ちょっと古いけど、この記事をICT4Dプロジェクトのテクノロジーとはどうあるべきなのかを考えた。
“Leading Indian MFI Cashpor Adopts ClassifEye Secure Mobile Transactions Solution”
http://www.allbusiness.com/banking-finance/banking-lending-credit-services-electronic/11682159-1.html
概要:インドのCashporとい比較的大きなうマイクロファイナンス機関が、業務効率化やセキュリティの強化のため、Biometricsを利用した携帯電話のカメラを利用したアカウント認証システムを導入したということ。

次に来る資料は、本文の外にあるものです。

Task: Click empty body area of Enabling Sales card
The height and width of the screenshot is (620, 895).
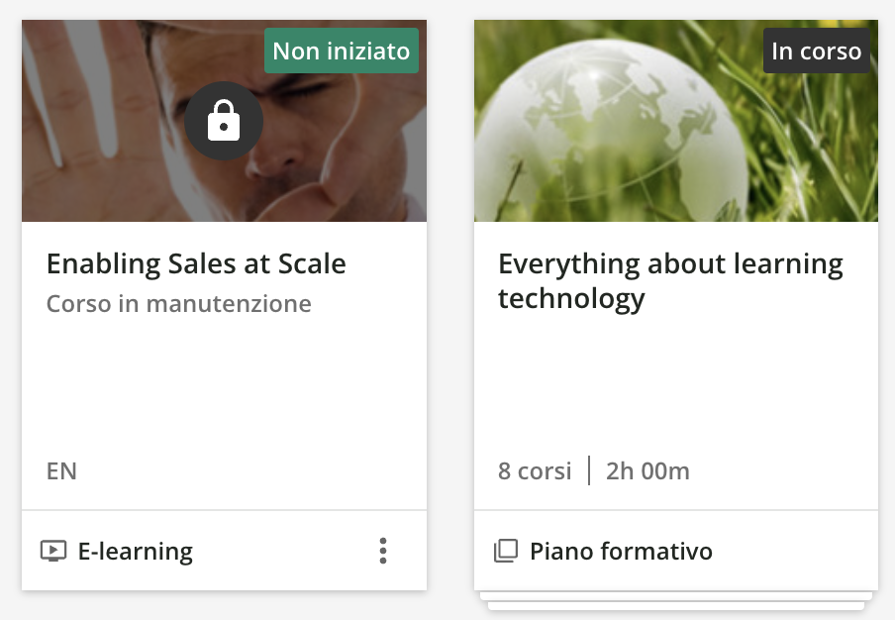Action: pyautogui.click(x=224, y=386)
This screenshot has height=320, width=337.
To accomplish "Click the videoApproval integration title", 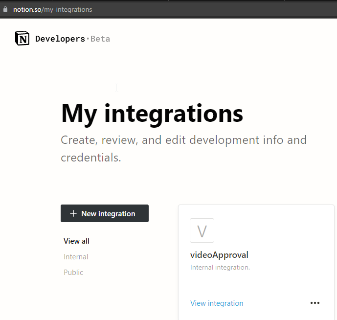I will tap(219, 255).
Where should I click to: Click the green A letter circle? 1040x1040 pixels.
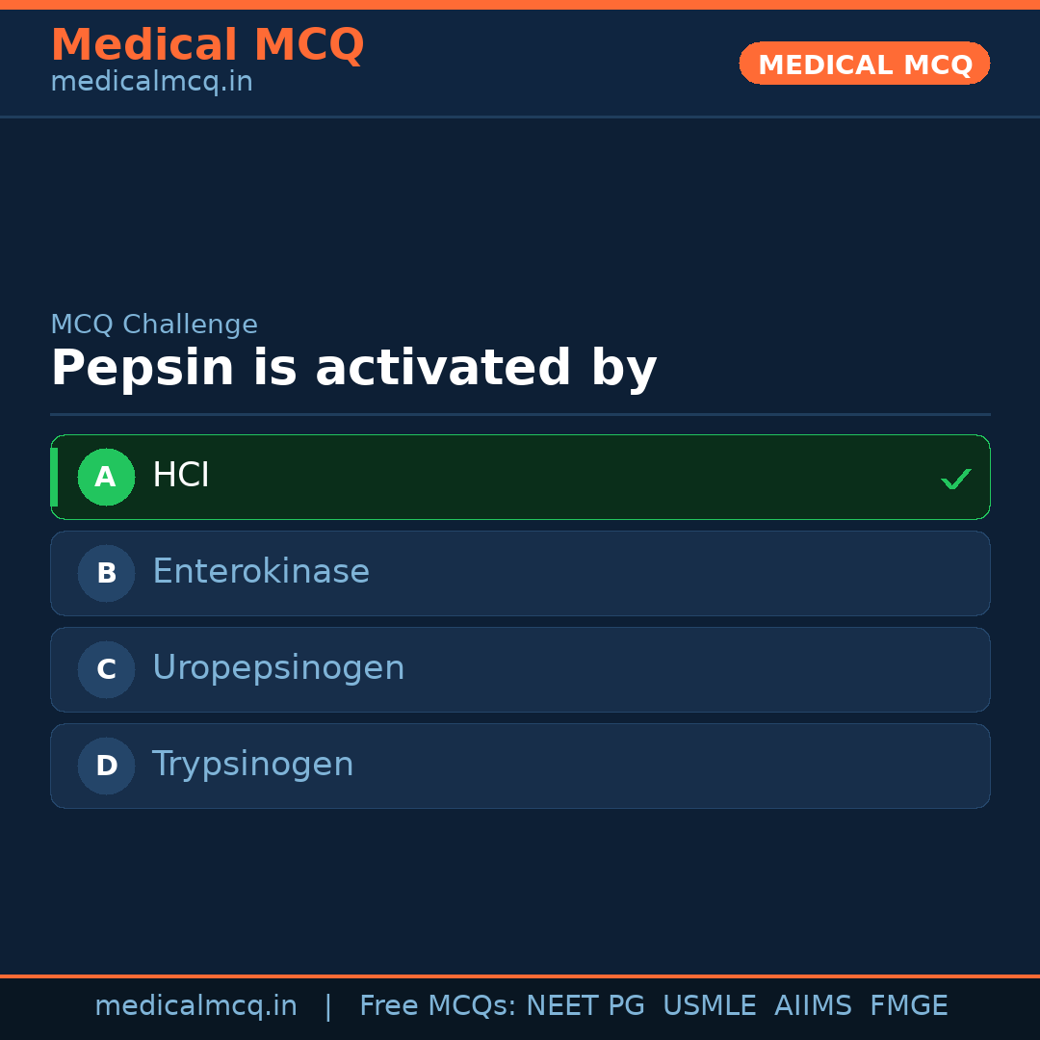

たしかに取り扱い金額が少ない輪に割には、入出金が多く、トランザクションコストのかかるマイクロファイナンスのオペレーションにおいてはICTの活用による業務の効率化は妥当かもしれない (Pichai and Ganesan, 2006)。けれども本当にその効果は高いIT導入費用に見合っているんだろうか、とIT会社にいたときの感覚を思い出す。思えば、初期のICT4Dプロジェクトの失敗の原因の多くは、通常の先進国でのビジネスと同様な方法で途上国相手に同じ”ICT”を当てはめようとしたことにあるんじゃなかったっけ?
これとは正反対に、世界のNo.1IT企業のMicrosoft Researchを訪問したときのケーススタディは面白かった。
“An assessment of Pradan’s ‘Computer Munshi’ intervention to improve microfinance accounting operations”
http://research.microsoft.com/apps/pubs/default.aspx?id=78275
概要:PRADAN はSelf-Help Group(女性の相互扶助グループ、SHGs)に対するマイクロファイナンスのサービス提供を実施しており、これまでに90,000人ものクライアントを支えてきた。兼ねてより問題であった、SHGs内のあいまいな金銭レコードの管理や財務データの不整合性を解決するたMicrosoftと共同で、オペレーションのワークフローの改善を実施した。実施内容と効果は以下の通り。
実施内容:1.SHGsを取りまとめる組織(Federation)に会計係とPCを設置する、2. 会計係はレコードの管理と計算、及び支出をプリントする. 3.SHGsからFederationに対して、定期的にデータを(紙)持ち運ぶ仕組みをつくる
効果:1.SHG内の毎週のミーティングの時間はほぼ半分になり、計算の正確性または、紙でアカウント状況を把握することにより、メンバー間の信頼が増した 2.金融機関との連携にあたり、レコードが管理されたSHGsは信頼性を得やすい。3.MFIsとしての評価の実施がより正確にできる。
これって、、すんごいローテク。この研究者のRatanさんと話したときも”ローテクが重要なのよ!”!って豪語してた。要するには、Beneficiaries(受益者)にあったものをということなのだけれど、IT業界天下のマイクロソフトのハーバード卒の研究者が言うセリフだと思うとつい面白かった。
一方では生態認証にカメラ付ケータイ。もう一方では、エクセルでつくったプリントを自転車ではこぶ。
個人的には後者のほうが好きだな~。
*Pichai, H. & Ganesan, S. (2006) Study of Delivery of Financial Services in Rural Areas through ICT, Indian Inst i tute of Management , Bangalore
コメント
ローテクが大事ってのは確かに同感しますね。
そして、「何」を使うかよりも「どう」使うかが重要なんだろうなぁと感じます。日本の組織でシステム導入するときも、きっと同じなんだろね。
うん、新しい技術についそそのかされがちだけど、
やりたいことを実現するためのITが必ずしも最新技術である必要はないよね。